Estátua de Alexander III inaugurada por Putin
Edu H. Silva, de São Paulo (SP)

Caminhamos para dois meses da invasão russa na Ucrânia, o que já resultou em milhares de ucranianos refugiados e quase 25 mil mortes de civis. Mesmo assim, apesar do apoio criminoso que as organizações stalinistas estão dando à limpeza étnica promovida por Putin na região, a resistência operária ucraniana segue firme.

Como toda guerra, entre balas e canhões, há também como instrumento bélico a utilização de falsas narrativas. Bush usou a chamada “luta contra o terror” como meio de justificar a invasão no Iraque e Afeganistão, assim como seu vassalo, Lula, usou a narrativa de “estabelecer a paz” para legitimar a invasão no Haiti. Putin não faria diferente.
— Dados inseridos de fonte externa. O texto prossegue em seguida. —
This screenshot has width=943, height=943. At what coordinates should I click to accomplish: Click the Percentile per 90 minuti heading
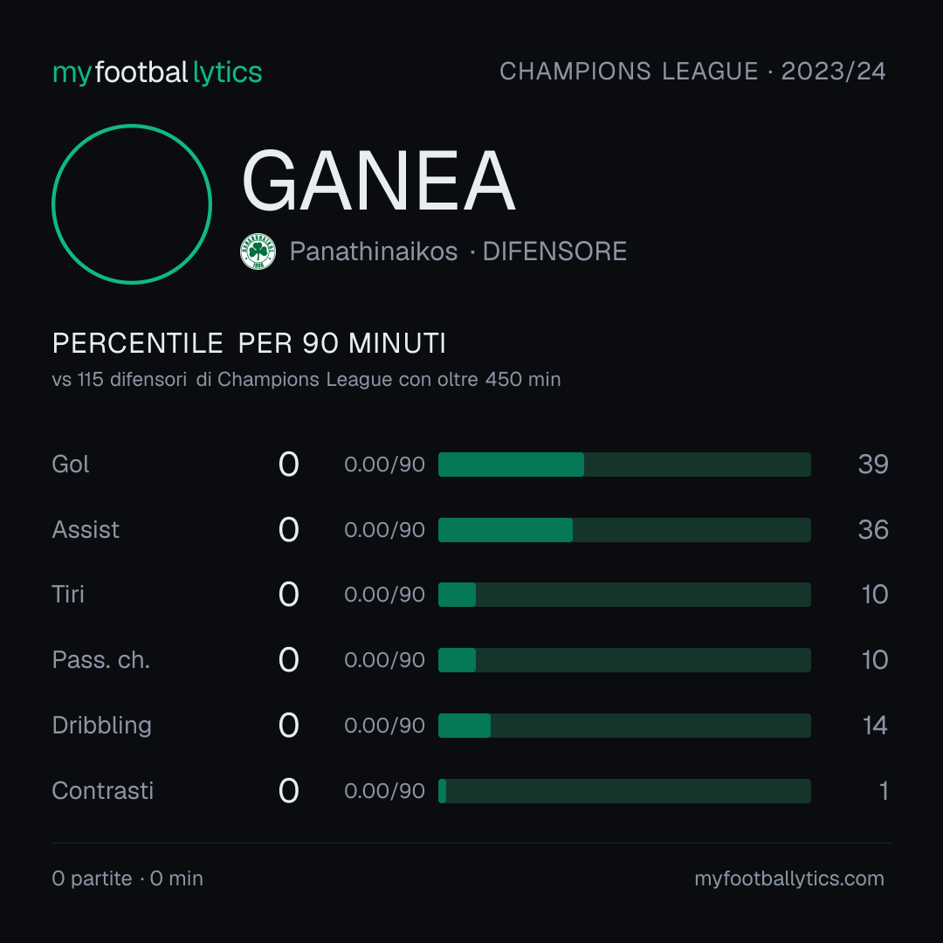(249, 343)
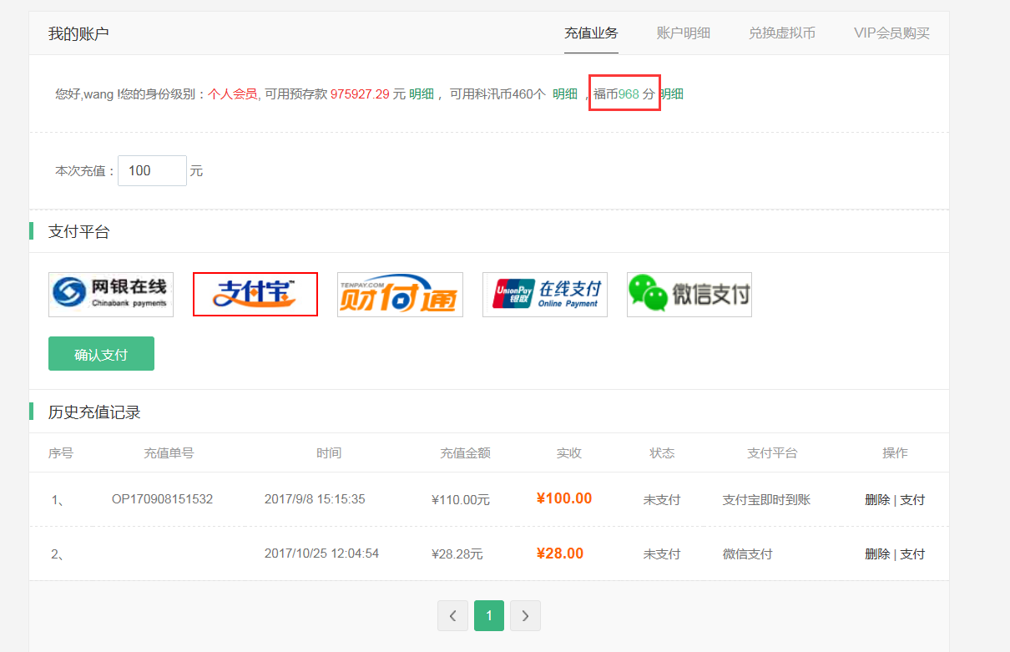Select the Chinabank payments (网银在线) option

(110, 294)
Para justificar a invasão na Ucrânia estruturou sua narrativa a partir de uma suposta luta contra o nazismo que, em sua visão de mundo, somente existe na Ucrânia.
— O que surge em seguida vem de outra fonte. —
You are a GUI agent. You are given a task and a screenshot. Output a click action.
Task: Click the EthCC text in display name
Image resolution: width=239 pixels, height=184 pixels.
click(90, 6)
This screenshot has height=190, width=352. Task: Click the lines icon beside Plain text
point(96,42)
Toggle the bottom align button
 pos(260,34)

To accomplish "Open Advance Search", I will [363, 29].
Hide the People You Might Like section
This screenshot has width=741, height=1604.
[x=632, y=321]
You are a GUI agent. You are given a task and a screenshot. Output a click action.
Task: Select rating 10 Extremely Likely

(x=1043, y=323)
Como importante instrumento de legitimação dos massacres promovidos pelo exército russo, o stalinismo vem divulgando imagens de estátuas do Lênin sendo reconstruídas, como se esse ato representasse um retorno do desejo aos tempos da extinta URSS e todo o seu calabouço de repressão envernizada de vermelha. O reerguimento dessas estátuas, heranças do culto ao personalismo defendido por Stálin, está sendo associada à luta de Putin para “desnazificar” a região. Só que esqueceram de combinar isso com a burguesia russa, pois a invasão russa passa longe de uma “desnazificação”. Está mais para tentativa de limpeza étnica aos moldes do que Israel de Ariel Sharon e Alemanha de Hitler promoveram.

Putin e o culto ao czarismo

Os discursos de Putin de louvor à “Mãe Rússia”, convocando os russos ao patriotismo estéril de seu território, está bem longe de representar uma reivindicação ao período onde o país foi governado pela classe operária nos anos iniciais da Revolução de Outubro de 1917. Pelo contrário, Putin consegue combinar a tirania de séculos sob domínio dos czares com um verniz avermelhado do stalinismo para a barbárie que promove.

Em 2017, na Criméia, Putin inaugurou a estátua em homenagem ao czar Alexander III, que, além de ter feito um governo de perseguições aos grupos anarquistas e socialistas no território russo, também foi responsável pela aplicação da reacionária chamada “Leis de Maio”, que tinha como principal estrutura legislativa o seguinte: “Provisoriamente proibida a emissão de hipotecas e outros títulos para judeus, bem como o registro de judeus como locatórios de bens imóveis situados fora das cidades e bairros; e também a emissão de procurações para os judeus para administrar e dispor de tal imóvel”, medida que possibilitou no fortalecimento dos pogroms, que tinham como alvo de suas perseguições os judeus.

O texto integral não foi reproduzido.